= Arabella Lennox-Boyd =

Italian-born English garden designer (born 1938)

Arabella Lennox-Boyd, Lady Lennox-Boyd (née Parisi; born 1938) is an Italian-born English garden designer.

==Background==
Arabella Lennox-Boyd was born in Rome in 1938 and grew up there and at Palazzo Parisi, Oliveto, their family home. She later settled in England where she undertook a course in Landscape Architecture at Thames Polytechnic.

==Career==

Since moving to Gresgarth Hall in Lancashire in 1978 with her family, Arabella Lennox-Boyd developed the gardens there, marrying Italian style with British plantmanship. In 1989, she formed Arabella Lennox-Boyd Landscape and Architectural Design where she heads a team of designers. She has been designing gardens for over forty-five years and has landscaped more than seven hundred gardens worldwide, including six Royal Horticultural Society (RHS) Chelsea Flower Show Gold Medal gardens, and the Best of Show winner in 1998.

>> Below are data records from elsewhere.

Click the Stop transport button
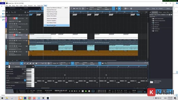 pyautogui.click(x=83, y=91)
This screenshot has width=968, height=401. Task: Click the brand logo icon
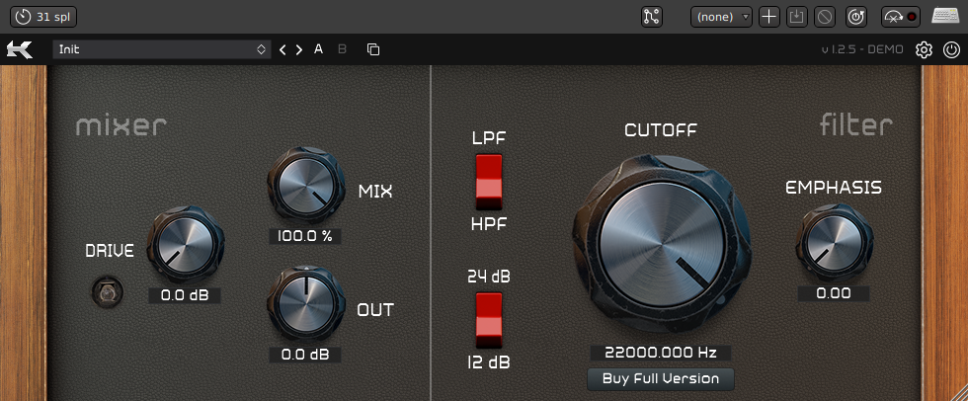(x=20, y=49)
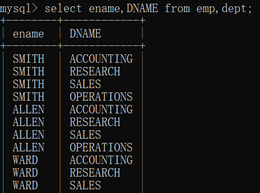Image resolution: width=260 pixels, height=193 pixels.
Task: Click the SMITH entry beside OPERATIONS
Action: point(28,97)
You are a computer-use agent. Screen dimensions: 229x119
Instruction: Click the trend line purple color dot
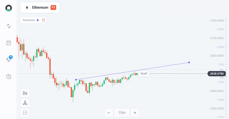[37, 20]
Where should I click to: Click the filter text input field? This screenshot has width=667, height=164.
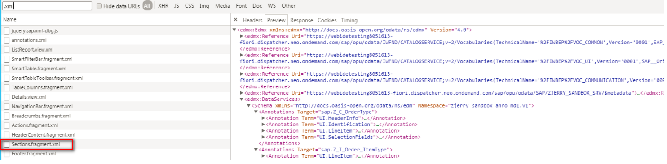(47, 6)
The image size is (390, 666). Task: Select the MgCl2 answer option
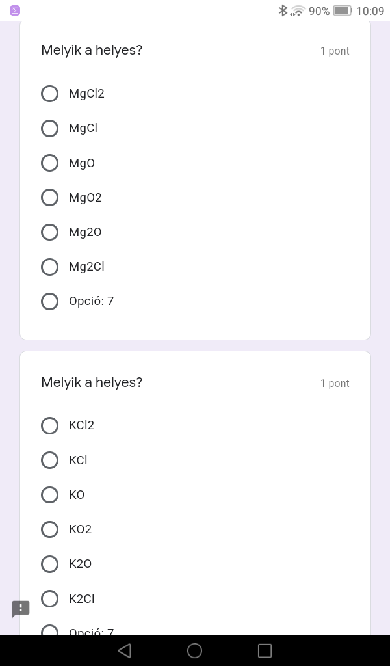tap(50, 94)
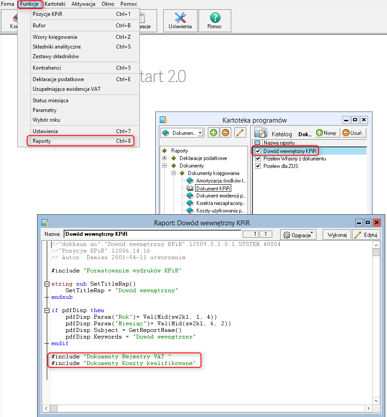The height and width of the screenshot is (417, 387).
Task: Collapse the Dokumenty księgowania node
Action: [x=173, y=173]
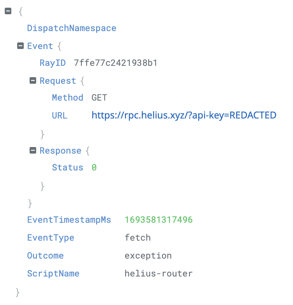Select the URL key label
The width and height of the screenshot is (293, 305).
[60, 116]
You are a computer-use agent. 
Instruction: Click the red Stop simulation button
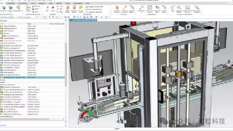coord(53,8)
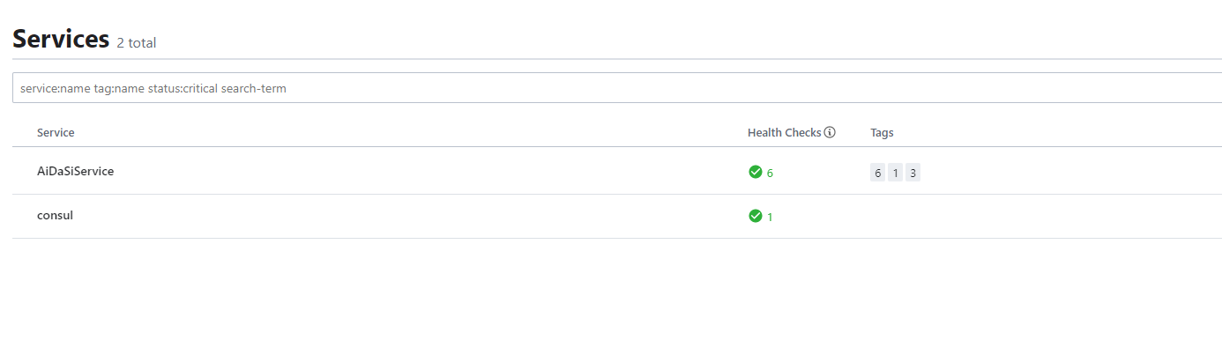
Task: Click consul row space before health checks
Action: tap(406, 216)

Her many commissions range from commercial projects, such as the roof garden at No. I Poultry in the City of London; gardens open to the public, such as at the Serpentine Sackler Gallery in Hyde Park, and the Maggie’s Centre in Dundee; small town gardens; large country estates, including the development of large-scale master plans; and Mediterranean and tropical gardens. Her larger private projects include the gardens at Ascot House in Berkshire and at Eaton Hall, Cheshire; a garden and parkland in Dallas, Philadelphia and Rhode Island; and further gardens in France, Germany, Belgium, Italy, Spain, Austria, Switzerland, Mexico, Barbados, Canada, Ukraine, Moscow and the United States. Her client list includes Sting, Sir Terence Conran, David Gilmour (Pink Floyd) and Queen Paola of Belgium.

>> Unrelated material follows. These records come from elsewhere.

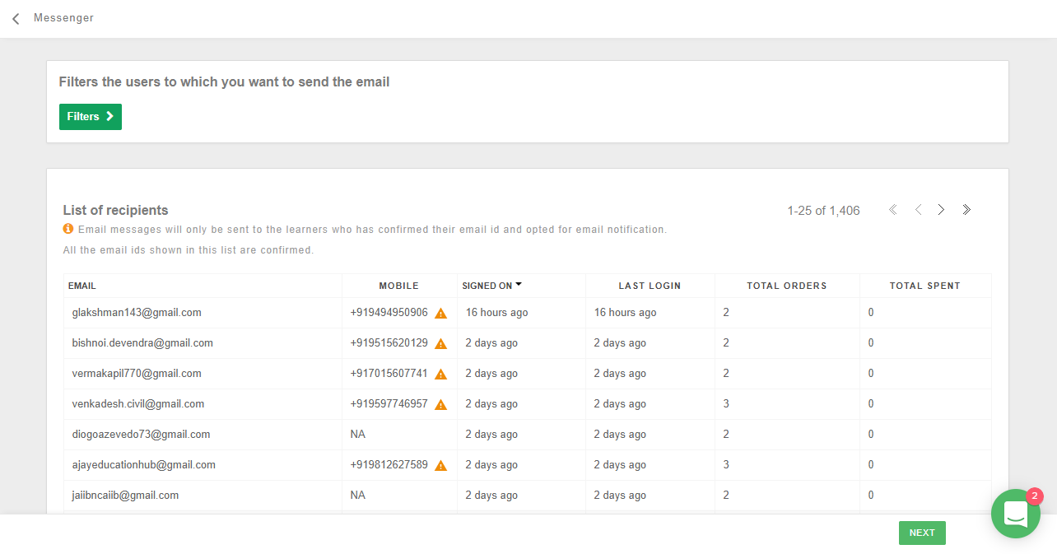Screen dimensions: 1057x554
Task: Click the Last Login column header
Action: click(650, 286)
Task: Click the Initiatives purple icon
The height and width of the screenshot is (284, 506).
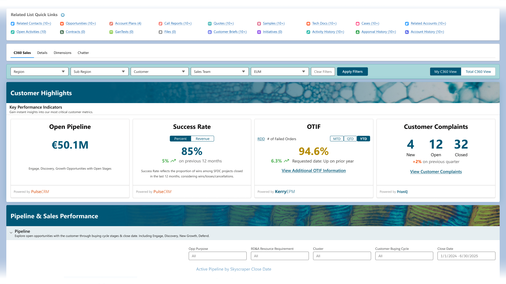Action: pos(259,32)
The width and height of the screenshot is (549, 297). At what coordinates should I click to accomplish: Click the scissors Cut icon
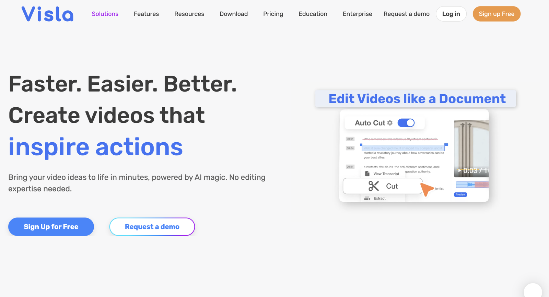point(374,186)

She is a trustee of the Chelsea Physic Garden; and the Scientific Panel of the International Dendrology Society; trustee of The Tree Register of the British Isles (T.R.O.B.I.); member of the RHS Woody Plant Committee; and a patron of Painshill Park Trust. Previously, she served as a Trustee of Kew Gardens for nine years, was a member of The Historic Parks and Gardens Panel of English Heritage and sat on the Heritage panel for six contemporary Heritage gardens. She was a founding member of the Martin McLaren Horticultural Scholarship and a member of the Council of the International Dendrology Society.

Lennox-Boyd was awarded the RHS Veitch Memorial Medal for her work in Horticulture, and an Honorary Doctorate of Design (HonDDes) from the University of Greenwich where she is also a member of The Assembly.

She is listed in House & Garden magazine in 2021, as one of the top 50 garden designers in the UK.

==Marriages==
Arabella Parisi married her first husband, Philippe Lacloche Dehaulme de Vallombreuse, a son of Nathalie Volpi, Countess di Misurata (née Nathalie El-Kanoui), by her first husband. They were divorced and had one daughter, Dominique.

She married her second husband, Mark Lennox-Boyd (1943–2025), youngest son of Alan Lennox-Boyd, 1st Viscount Boyd of Merton, on 29 June 1974; he was knighted in 1994 and became Sir Mark Lennox-Boyd. They have one child, Patricia.